Don’t move the way fear makes you move.
Move the way love makes you move.
Move the way joy makes you move.
– Osho, Indian Spiritual Teacher
Thirty-four days from today, I will set foot in NYC for the first time as a former Chicagoan instead of a future New Yorker. It’s a dream almost six years in the making — even longer if you consider my teenage hopes.
I thought for a long time that I wouldn’t move until I had $10,000 in the bank (today I have $81.37). Or until both boys were in college (eight years from now). Or until “the time was right.”
So much for those thoughts.
Talking to my friend Claire — who is 24 years old and moving to NYC in July to pursue a career in publishing with her freshly minted English degree from Northwestern — I stumbled across the idea that following certain paths and dreams is a little like deciding to start a family. You want to wait until you have enough money or are established enough or get the promotion or whatever… but there’s never really a “right” time. If you wait for things to be perfect you’ll be waiting forever.
When the opportunity came to apply for the teaching fellow program, of course I jumped at it. And being in NYC a couple of weeks ago to interview for the fellowship was sublime; I ate street food and saw Pulp at Radio City Music Hall (thanks to a concert-ticket angel) and explored Brooklyn and generally settled into things. I also cried a lot — especially at the Pulp show — not out of sadness but pure joy. To feel so alive and at peace with oneself is a rare opportunity.
I’ve been crying a lot today — reading stories of people offering each other redemption and forgiveness doesn’t help — out of that same joy. Except it’s tinged a slight bit with fear.
Fear that I’m making a mistake, that I will fail in some way (large or small), that I’ll be adrift, that the plans to be back in Chicago every other weekend won’t materialize, that the faith and hope I have will not be enough.
But also fear of putting too much or too little in storage, of getting rid of most everything material I’ve accumulated over the years, of missing people (especially my kids and my sober friends), of floating away once everything holding me down has been sold, scattered, or sent down the river.
The truth is that everything will be fine.
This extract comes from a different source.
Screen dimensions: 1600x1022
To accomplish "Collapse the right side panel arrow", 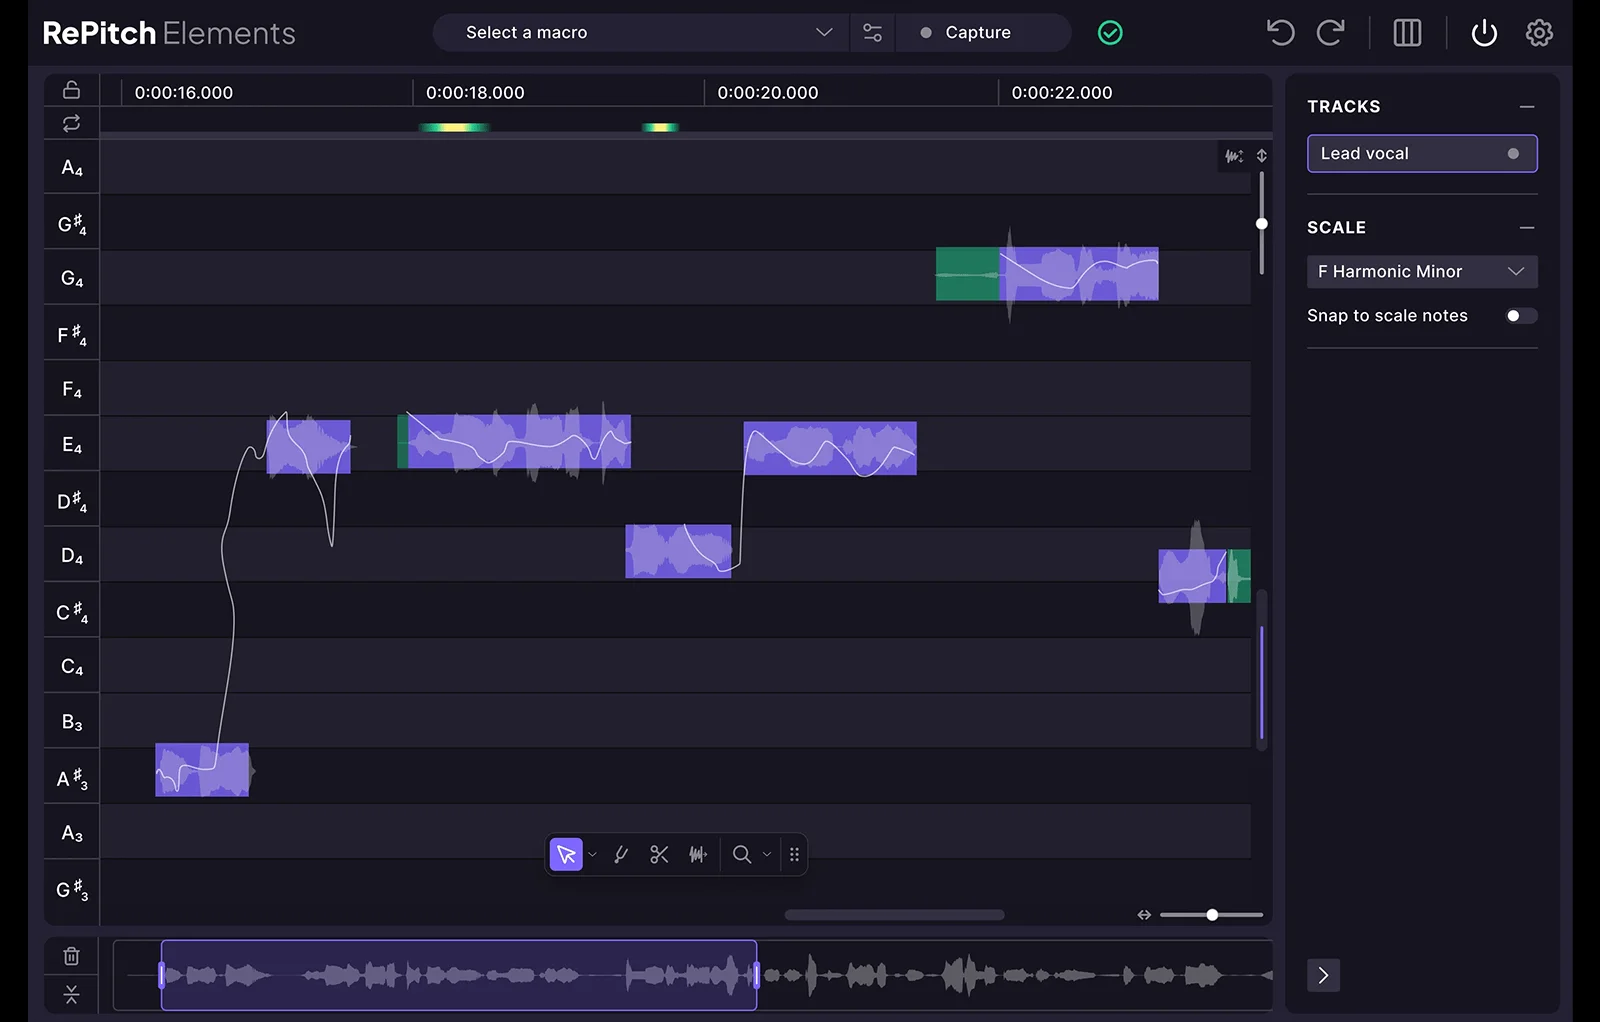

I will probably put too much in storage rather than not enough. I will probably part with some possessions that I will miss greatly. I will have a completely different life in a completely different city. There has to be some sort of price for that, an entrance fee for newcomers. I don’t mind paying it, though the emotional cost is a bit higher than I’d expected.
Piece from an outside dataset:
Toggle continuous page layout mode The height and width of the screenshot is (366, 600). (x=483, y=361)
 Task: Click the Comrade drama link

I’ve long said that NYC is the one place where I’ve spent any good amount of time that isn’t littered with various sadnesses. Chicago is nearly the opposite, 22 years of failed relationships and grief and stories that make for funny conversation but leave me deflated at how little I’ve come over so many years.
And then there’s Jack. NYC was where we’d planned to get married and the place we’d planned to move to before long. But he never went there with me. Leaving Chicago is also leaving Jack behind even more than death has already mandated. It’s no mistake that my Chicago bucket list includes going to the tiny resale shop by his house — where he bought me sifters and I bought a kettle/percolator set and tiny pieces of artwork. We used to go in there when it happened to be open and I’d try on old-fashioned hats or sometimes we’d sneak into the back room to steal kisses. I have to go back there again before I leave. I don’t know where Jack is buried — his family won’t tell anyone — and so that’s the best I can do.
I’m learning that leaving is hard, harder than I’d ever thought it would be. Going is the right thing to do, even amidst the honesty that NYC is a rough place to settle into. I’m grateful I have friends there and a built-in sober fellowship to ease the settling. But I’m also scared and weepy and not entirely sure I’m sane.
The wheels are in motion now, though, and it’s time. A weepy and sometimes fearful time… but deep down there is the realization that walking in love and joy can sometimes be a little scary, too.